Asked if he’d been contacted by the Drug Enforcement Administration, Manny said, “I don’t want to get into my records. I want to talk about the game.’’
Are steroids bad for the game? “I’m not getting into that, sir. If you want to talk about the game, I’m accountable.’’
Later in the session, dodging another question, Manny chuckled and said, “I don’t want to talk about my criminal record.’’
He did say he was sorry. Sorry that he wasn’t there for the team. He admitted the episode was embarrassing, adding, “There was only one man that was perfect, and they killed him. So that’s how I look at life.’’
He said he would not fail. He said, “I’m one of the best players who ever put on a uniform.’’ He said, “I know I made a mistake, but I learned from that, and I’m moving on.’’
No details. No explanation. And just a little contrition. He ended the press conference with “Showtime tonight!’’
Then it was back to the locker room where the first-place Dodgers (best record in baseball) were being peppered with Manny questions.
“Nothing’s changed between me and him,’’ said first baseman James Loney. “It’s not really my concern, whatever he took.’’
“We’ll be a better team because of him,’’ said cleanup hitter Andre Ethier. “All kinds of people everywhere take all kinds of stuff. It’s not my place to ask him why or why not. I don’t think anyone really knows what happened.’’
“We go to New York next week,’’ noted Mark Loretta. “That’ll be brutal.’’
Over and over, manager Joe Torre said, “I think he’s very uncomfortable with this.’’
While in the clubhouse, Manny was “guarded’’ by Dodgers security officer Ray Maytovena, who spent four years with the Secret Service. Under the watchful eye of Maytovena, Manny ate cantaloupe, watermelon, and part of a tuna sandwich, then sat and chatted with Furcal, Juan Castro, and Jose Vizcaino.
At 4:15, Manny put his Dodgers skull cap in place. Then he went through his bat bag and picked out a couple of weapons for his assault on the Padres. At 4:40, the Dodgers called for a team meeting (a standard hitter’s meeting, we were told).
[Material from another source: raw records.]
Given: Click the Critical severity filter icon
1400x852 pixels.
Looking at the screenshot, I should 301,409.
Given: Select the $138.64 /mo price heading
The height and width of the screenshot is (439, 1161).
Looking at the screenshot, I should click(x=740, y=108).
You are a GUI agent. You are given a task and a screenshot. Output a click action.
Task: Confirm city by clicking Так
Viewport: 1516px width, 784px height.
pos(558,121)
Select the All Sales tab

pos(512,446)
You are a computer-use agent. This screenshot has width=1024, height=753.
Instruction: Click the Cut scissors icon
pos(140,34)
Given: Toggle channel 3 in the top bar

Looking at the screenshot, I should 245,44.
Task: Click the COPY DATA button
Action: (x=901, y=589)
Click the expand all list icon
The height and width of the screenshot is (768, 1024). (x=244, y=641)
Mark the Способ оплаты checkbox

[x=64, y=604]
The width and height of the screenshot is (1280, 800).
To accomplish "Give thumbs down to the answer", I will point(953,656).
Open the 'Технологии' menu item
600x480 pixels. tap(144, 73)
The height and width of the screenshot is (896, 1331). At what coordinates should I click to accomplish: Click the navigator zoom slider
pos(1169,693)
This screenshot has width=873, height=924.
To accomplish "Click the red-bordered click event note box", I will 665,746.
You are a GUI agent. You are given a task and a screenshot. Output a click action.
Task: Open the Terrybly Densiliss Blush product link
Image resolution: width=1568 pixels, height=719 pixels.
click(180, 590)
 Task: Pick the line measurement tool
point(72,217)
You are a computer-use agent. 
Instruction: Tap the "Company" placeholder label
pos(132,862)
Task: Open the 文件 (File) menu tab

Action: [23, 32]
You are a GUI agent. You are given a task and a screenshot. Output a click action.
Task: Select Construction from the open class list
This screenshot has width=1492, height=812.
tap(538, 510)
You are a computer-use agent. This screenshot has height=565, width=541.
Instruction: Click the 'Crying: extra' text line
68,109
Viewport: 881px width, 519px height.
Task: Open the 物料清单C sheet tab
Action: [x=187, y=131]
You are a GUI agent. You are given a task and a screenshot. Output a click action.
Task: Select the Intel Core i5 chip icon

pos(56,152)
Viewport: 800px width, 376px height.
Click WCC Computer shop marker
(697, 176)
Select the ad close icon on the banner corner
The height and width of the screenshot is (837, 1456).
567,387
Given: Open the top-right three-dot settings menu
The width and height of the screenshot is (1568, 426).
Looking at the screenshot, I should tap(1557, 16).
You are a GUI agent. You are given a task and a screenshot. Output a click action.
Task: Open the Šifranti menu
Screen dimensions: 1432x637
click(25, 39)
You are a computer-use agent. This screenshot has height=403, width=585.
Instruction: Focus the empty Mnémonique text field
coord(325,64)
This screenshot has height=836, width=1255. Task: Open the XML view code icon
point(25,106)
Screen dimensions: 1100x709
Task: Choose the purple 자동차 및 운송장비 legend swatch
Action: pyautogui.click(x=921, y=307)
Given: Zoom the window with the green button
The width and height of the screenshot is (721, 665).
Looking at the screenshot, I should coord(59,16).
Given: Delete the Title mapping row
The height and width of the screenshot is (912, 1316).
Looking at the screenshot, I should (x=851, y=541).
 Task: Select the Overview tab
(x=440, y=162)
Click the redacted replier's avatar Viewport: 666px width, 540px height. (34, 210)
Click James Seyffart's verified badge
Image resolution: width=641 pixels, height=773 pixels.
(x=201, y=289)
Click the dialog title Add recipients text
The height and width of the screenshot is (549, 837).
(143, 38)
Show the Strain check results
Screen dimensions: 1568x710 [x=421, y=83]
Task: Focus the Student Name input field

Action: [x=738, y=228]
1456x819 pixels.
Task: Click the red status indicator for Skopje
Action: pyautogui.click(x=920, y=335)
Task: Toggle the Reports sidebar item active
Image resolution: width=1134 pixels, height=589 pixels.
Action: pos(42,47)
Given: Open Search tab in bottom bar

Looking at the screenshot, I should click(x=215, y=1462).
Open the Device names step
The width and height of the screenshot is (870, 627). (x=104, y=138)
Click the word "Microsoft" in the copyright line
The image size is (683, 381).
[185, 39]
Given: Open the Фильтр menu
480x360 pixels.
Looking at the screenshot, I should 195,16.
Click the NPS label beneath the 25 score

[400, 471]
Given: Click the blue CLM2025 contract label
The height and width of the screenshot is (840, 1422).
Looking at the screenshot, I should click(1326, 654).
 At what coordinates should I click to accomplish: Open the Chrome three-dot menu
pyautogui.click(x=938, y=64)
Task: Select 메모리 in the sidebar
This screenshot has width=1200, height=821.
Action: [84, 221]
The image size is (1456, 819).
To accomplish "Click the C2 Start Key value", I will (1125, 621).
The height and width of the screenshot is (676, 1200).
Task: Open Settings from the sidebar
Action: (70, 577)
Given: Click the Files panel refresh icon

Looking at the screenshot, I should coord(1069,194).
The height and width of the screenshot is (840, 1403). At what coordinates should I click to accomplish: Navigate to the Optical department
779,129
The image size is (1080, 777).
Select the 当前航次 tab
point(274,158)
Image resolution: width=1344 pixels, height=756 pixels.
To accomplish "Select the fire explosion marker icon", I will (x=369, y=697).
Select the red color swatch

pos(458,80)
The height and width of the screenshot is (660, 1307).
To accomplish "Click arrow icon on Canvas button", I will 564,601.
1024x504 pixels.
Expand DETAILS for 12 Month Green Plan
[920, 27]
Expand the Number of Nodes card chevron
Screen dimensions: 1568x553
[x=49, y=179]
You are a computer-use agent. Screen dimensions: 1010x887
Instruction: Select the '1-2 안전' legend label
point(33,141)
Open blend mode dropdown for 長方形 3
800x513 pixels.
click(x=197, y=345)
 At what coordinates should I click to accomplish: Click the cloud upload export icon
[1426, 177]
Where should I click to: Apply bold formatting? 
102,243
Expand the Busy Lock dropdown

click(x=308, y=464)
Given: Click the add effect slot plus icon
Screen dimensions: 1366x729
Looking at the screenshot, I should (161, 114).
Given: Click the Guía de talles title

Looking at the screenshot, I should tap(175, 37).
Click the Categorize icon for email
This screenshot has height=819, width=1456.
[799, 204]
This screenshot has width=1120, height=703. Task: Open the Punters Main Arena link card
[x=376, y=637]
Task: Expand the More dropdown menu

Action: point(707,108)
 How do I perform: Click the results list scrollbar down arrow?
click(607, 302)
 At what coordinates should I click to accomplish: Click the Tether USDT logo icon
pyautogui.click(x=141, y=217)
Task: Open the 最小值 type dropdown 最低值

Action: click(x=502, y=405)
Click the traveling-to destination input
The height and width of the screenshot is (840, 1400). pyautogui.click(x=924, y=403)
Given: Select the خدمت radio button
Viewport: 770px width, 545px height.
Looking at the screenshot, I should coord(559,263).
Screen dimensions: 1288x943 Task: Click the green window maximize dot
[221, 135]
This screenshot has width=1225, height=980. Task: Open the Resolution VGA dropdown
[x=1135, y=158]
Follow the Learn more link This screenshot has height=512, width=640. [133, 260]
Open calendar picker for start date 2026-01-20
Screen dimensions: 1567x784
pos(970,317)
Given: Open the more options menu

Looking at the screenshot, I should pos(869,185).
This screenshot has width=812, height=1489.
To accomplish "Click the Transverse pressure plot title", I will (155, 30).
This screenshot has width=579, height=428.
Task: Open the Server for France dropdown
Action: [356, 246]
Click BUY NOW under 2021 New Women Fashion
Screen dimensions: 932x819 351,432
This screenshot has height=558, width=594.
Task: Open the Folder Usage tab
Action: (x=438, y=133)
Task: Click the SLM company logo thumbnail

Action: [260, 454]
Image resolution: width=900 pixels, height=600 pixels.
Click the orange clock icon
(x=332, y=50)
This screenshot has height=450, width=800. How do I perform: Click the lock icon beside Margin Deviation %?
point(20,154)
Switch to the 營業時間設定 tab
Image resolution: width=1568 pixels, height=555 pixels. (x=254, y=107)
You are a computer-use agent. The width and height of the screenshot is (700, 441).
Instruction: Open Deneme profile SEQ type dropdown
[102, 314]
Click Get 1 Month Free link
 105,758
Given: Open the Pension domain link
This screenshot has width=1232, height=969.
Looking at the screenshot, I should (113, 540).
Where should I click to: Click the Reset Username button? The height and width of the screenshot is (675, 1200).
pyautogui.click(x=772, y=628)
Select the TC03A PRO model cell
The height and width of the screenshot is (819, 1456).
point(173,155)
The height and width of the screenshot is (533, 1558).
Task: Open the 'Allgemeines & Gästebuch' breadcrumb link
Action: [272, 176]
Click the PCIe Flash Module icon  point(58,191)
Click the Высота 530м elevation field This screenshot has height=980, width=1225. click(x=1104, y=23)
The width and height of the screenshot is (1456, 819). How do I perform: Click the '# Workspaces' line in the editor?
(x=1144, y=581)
“Media, out!’’ Manny said with a smile.
Dodgers fans were gathered around the third base dugout when Manny (again, he said, “Showtime’’) emerged for stretching and batting practice. No blue meanies in this crowd. Nothing but cheers and chants for the cheater.
After BP, Larry King arrived and signed autographs for anybody who asked.
Manny heard a lot of boos when he came to the plate in the first. Dodger legions tried to drown out the abuse, but the Padres fans managed to hold their ground against the blue wave.
Manny walked on a 3-and-2 pitch in LA’s five-run first. When he jogged to his position in the bottom of the inning, he was greeted by people singing songs and holding signs.
“It’s all about the dreads, not the meds,’’ read one.
“Manny ‘Roid’ Mirez’’ read another.
He grounded out to short in the fourth inning, drawing another mix of boos and cheers.
“I want to thank the fans who drove from Los Angeles. It was incredible,’’ he said afterward. “I knew it was going to be crazy. It was like you took 200 pounds off my back.’’
Manny’s back and this is only the beginning. Wait ’til he gets to New York.